Sitting by the wall, music pumpin' and thumpin'
    Speakers massaging my heart with the dark bass beat....sounds of India Arie'ss Brown Skin wrap around me and force my eyes to close and my body involuntarily rocks back and forth.

      Suddenly tendrils of warm breath kiss the nape of my neck. I feel his hand at the small of my back. He leans in and whispers in my ear. Over the music I can't even hear what he says. I don't need to.
I inhale...warm spice and desire...he takes my hand and slowly leads me to the middle of the floor.

Synchronicity
        I get lost. There's no need to think, just to feel. My body willingly lets him take me wherever he wants to go. Dipping and swaying

"Every time I let you in
Abracadabra magic happens as we swim
Higher and higher finally we reach Heaven
Come back to earth and then we do it all again, yeah.."

  .....then the music ends, my eyes slowly open. 

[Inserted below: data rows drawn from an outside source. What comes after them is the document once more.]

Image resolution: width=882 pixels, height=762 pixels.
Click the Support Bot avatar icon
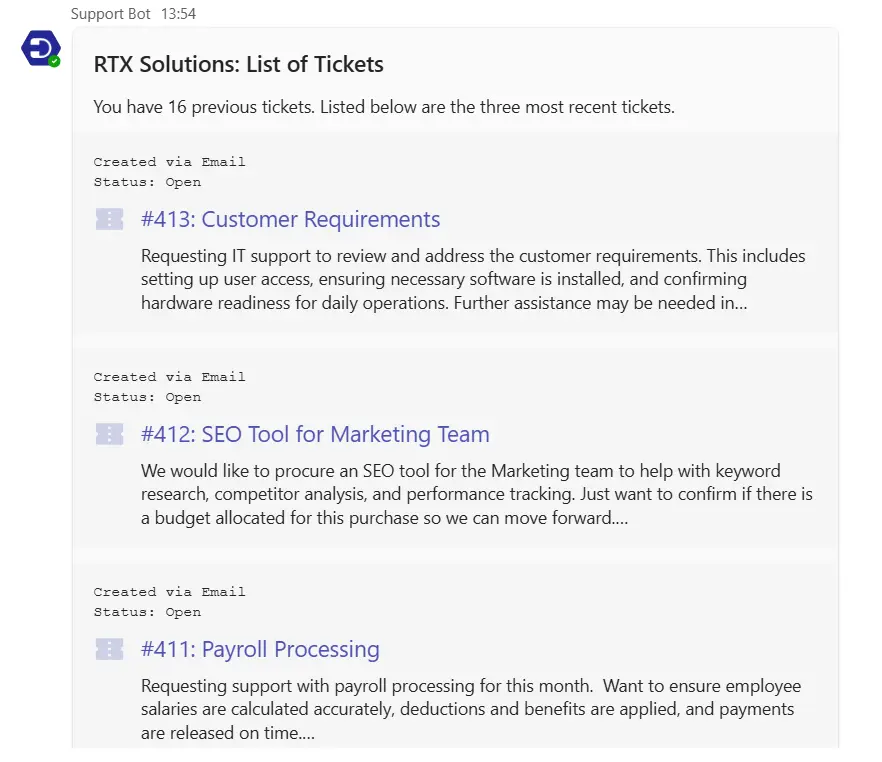[x=40, y=48]
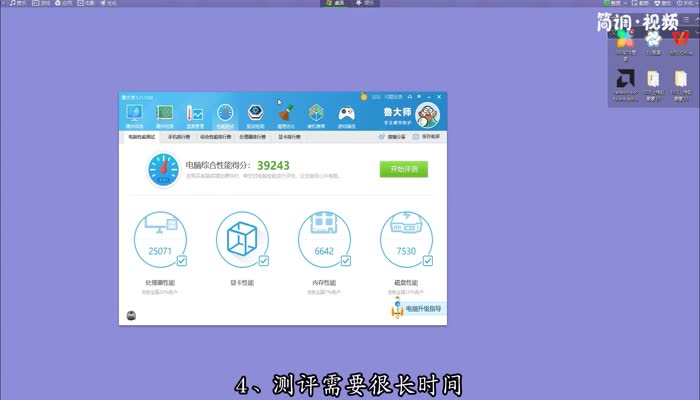Uncheck the 内存性能 test checkbox
The width and height of the screenshot is (700, 400).
point(346,261)
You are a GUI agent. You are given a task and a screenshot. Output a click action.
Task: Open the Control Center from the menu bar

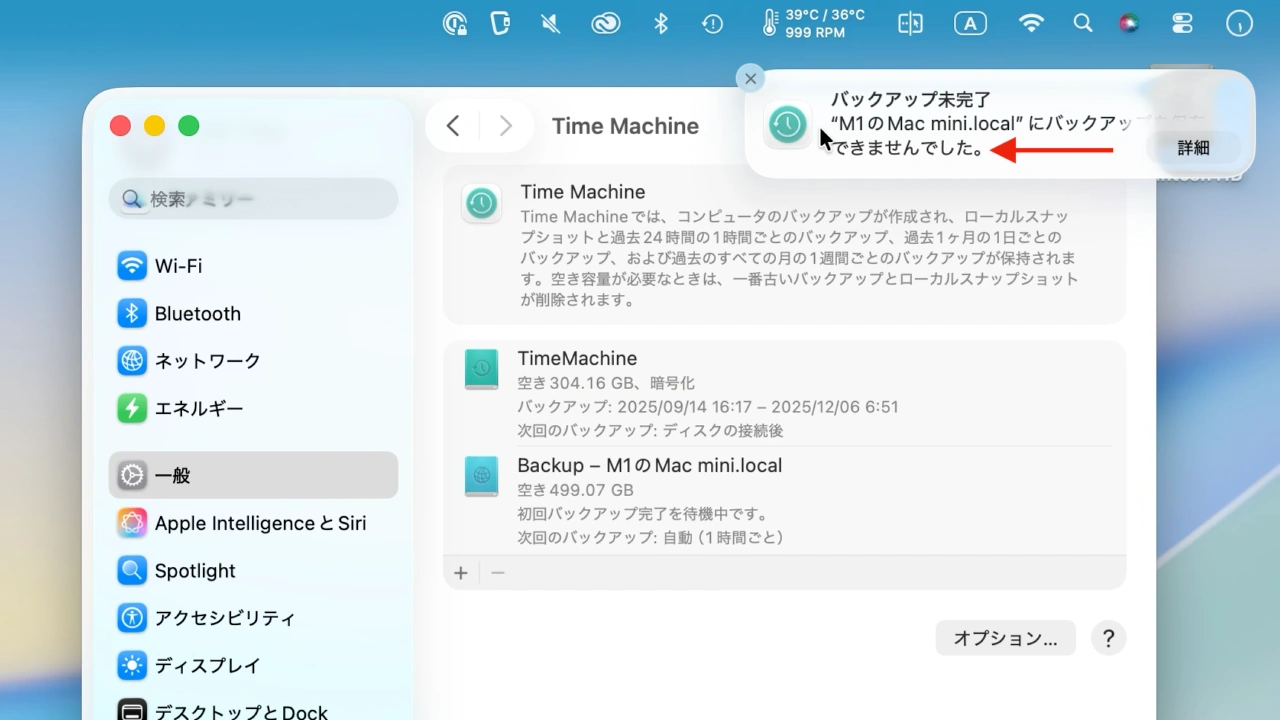(1181, 22)
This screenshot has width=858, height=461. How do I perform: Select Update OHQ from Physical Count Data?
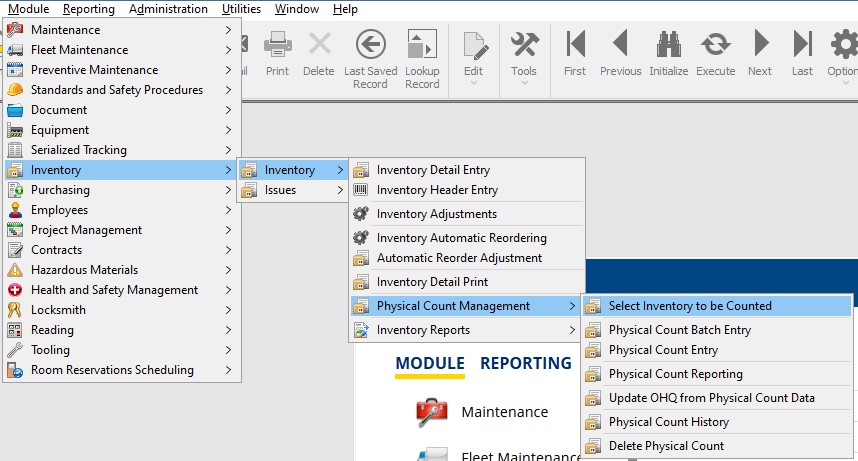pos(711,398)
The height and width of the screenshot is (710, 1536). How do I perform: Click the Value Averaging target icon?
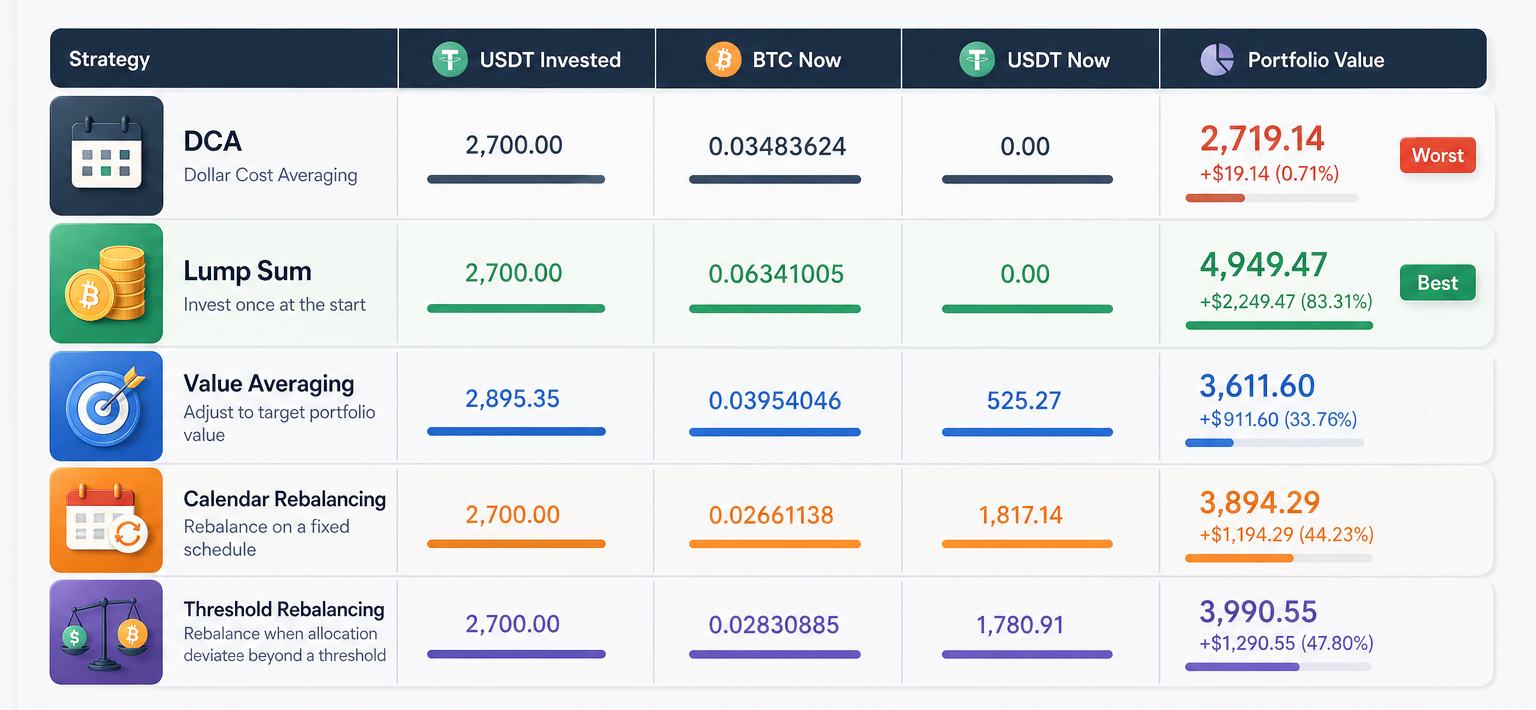click(x=107, y=405)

Damn, still sitting alone 
                           by the wall.


Pandora Esperanza~



Thursday, August 20, 2015

Water Through My Fingers

In the beginning was God and the word was with God....He created man, and so that man was not alone He in his infinite wisdom created woman...man, borne of the earth, but woman born of bone, both a creation of the Divine.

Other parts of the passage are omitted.